▸ **Задание**
Сколько врагов было убито в сражении согласно известию из лагеря под Борисовом, о котором рассказывает отрывок ниже?

▸ **Выбранный отрывок**
- - -

Самое ранее известие венгерскому королю Владиславу о битве «на Борисфене» датируется 12 сентября 1514 г. Написано оно в лагере под Борисовом (I diarii di Marino Sanuto. T. XIX. Venezia, 1887. P. 176, 180, 252–254). В нем кратко излагались обстоятельства и результаты сражения: говорилось о форсировании Березины, о первых стычках 28 августа и сражении «у Борисфена». Впервые озвучены и потери противника: из 80 000 врагов 30 000 убито в сражении; 8 главных воевод и предводителей (vayvodse et consiliarij), 37 князей, баронов и 1500 дворян попало в неволю. Под впечатлением разгрома «московитов» под власть короля вновь перешла Дубровна (Dubrovno) и в ближайшее время (т. е. в сентябре) ожидалось освобождение других городов (имеются в виду Мстиславль, Кричев и Смоленск). Тогда еще Сигизмунд не терял надежду отвоевать по горячим следам Смоленск. Победа в битве раскрывала перед Сигизмундом далеко идущие планы, в коих можно было усмотреть даже диктовку условий перемирия побежденному врагу.

- - -

▸ **Исходные данные**

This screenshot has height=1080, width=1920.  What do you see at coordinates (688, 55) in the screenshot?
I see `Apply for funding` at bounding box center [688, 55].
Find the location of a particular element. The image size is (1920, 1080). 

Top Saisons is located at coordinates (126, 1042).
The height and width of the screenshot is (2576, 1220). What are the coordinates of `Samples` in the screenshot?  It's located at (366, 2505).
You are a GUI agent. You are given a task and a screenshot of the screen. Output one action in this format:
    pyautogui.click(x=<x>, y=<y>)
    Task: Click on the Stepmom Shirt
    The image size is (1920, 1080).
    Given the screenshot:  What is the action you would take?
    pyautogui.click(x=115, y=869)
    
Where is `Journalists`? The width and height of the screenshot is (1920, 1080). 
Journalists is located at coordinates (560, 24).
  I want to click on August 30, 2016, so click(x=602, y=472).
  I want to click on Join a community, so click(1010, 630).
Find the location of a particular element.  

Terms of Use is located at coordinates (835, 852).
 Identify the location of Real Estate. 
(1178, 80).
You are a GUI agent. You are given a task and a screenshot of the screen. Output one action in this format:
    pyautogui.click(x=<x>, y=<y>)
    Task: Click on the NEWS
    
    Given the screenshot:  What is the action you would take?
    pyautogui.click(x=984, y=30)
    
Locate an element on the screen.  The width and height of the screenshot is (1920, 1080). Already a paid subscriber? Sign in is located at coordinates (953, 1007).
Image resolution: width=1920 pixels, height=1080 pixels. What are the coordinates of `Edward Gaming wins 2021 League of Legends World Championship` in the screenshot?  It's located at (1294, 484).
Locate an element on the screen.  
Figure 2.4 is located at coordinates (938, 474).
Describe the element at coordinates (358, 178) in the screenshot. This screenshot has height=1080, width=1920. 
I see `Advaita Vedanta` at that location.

- - -

▸ **Ответ**
30 000 из 80 000.